At 7 pm, it was still hotter than July and about to send the temperature into the stratosphere were those beach loving boys from Blackrock, The Thrills. With the possible exception of Saddam Hussein and U.N Weapon Inspectors, nobody has received more press this year than this band. So it was a mixture of curiosity as much as anything else that brought so many to The Thrills tent.

It was obvious from the opening chords these boys have an awful going for them. Their sound is infectious with superb arrangements and great melodies. In Conor Deasy, they have a lead singer with a great pop voice and plenty of stage presence. The audience loved every second of their sun-drenched sound with everybody joining in the singing and dancing for 'Santa Cruz', 'Big Sur' and the fabulous 'One Horse Town'. For atmosphere alone it was a wonderful 40 minutes, the best vibe I've experienced at a gig for a long time. The Thrills - if you don't know it already - are going to be huge.

Chris Martin of ColdplayPass the funfair and the foodstalls and up next onto the Dance Stage were Lemon Jelly. A dance act that defy description, the Jelly's have released just two CDs with last year's 'Lost Horizons' popping up in many people's album of the year poll. On stage, this English duo were out to enjoy themselves swapping instruments after every song and playing new interpretations on their existing material. They threw some cool samples into the mix including a hilarious rendition of Chicago's 'If you leave me now'. They finished the set with 'Good Weather for Ducks' with the bouncer in front of me leading the crowd into the chorus. Great fun and a great band.

Playing to a full house and a full moon, Coldplay took control of the Main Stage at 10.50 pm. Opening with 'Politik' the crowd was theirs from the opening bars and they never lost them for the next hour and a half. They rattled off four songs before Chris Martin spoke, introducing 'Trouble' as "the best written ballad in the world." A joke of course, but not far out, mind you. Before long, Coldplay had raced through most of their million selling second album and Mr Martin was coyly suggesting to the crowd that "if you want us to come back we will, if you don't, we won't."

They came back of course to an ecstatic reception and an excellent version of 'Yellow'. Then once more they returned with a great version of Echo and The Bunnymen's 'Lips like Sugar'. What struck me most about Coldplay was how much Chris Martin dominates them.
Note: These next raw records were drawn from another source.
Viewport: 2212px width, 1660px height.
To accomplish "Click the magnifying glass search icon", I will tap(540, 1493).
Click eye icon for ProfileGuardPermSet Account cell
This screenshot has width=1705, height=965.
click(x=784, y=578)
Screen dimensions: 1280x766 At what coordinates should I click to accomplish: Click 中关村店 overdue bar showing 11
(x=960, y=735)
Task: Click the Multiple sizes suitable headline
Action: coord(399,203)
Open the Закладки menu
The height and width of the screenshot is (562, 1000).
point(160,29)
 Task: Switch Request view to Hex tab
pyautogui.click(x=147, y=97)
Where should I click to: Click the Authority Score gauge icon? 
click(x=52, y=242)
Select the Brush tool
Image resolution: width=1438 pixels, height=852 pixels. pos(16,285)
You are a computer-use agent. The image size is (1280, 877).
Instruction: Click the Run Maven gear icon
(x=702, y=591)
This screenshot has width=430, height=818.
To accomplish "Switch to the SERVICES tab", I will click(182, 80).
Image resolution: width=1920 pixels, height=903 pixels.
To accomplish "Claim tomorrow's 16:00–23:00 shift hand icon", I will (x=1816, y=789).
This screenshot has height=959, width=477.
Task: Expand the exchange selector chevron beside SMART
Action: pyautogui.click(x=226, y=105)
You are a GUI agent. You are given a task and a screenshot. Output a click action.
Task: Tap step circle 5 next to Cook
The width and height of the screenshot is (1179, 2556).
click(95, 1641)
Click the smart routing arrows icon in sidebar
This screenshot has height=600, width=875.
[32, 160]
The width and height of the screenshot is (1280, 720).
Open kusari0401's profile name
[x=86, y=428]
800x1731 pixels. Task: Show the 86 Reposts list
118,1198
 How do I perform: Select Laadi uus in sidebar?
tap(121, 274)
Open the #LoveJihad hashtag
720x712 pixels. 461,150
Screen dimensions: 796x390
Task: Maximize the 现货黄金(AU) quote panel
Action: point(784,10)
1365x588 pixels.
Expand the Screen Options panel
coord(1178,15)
Unlike other bands, your eyes are constantly on him as he darts around the stage moving from piano to guitar to microphone stand. In essence he is Coldpay. The vast crowd loved them of course, singing along to every word and clapping through every song. It was all over too soon, which is the sign of a good gig. How big Coldplay had become was soon evident when I dropped in to the midnight set of Royscopp and they did a version of 'Clocks'.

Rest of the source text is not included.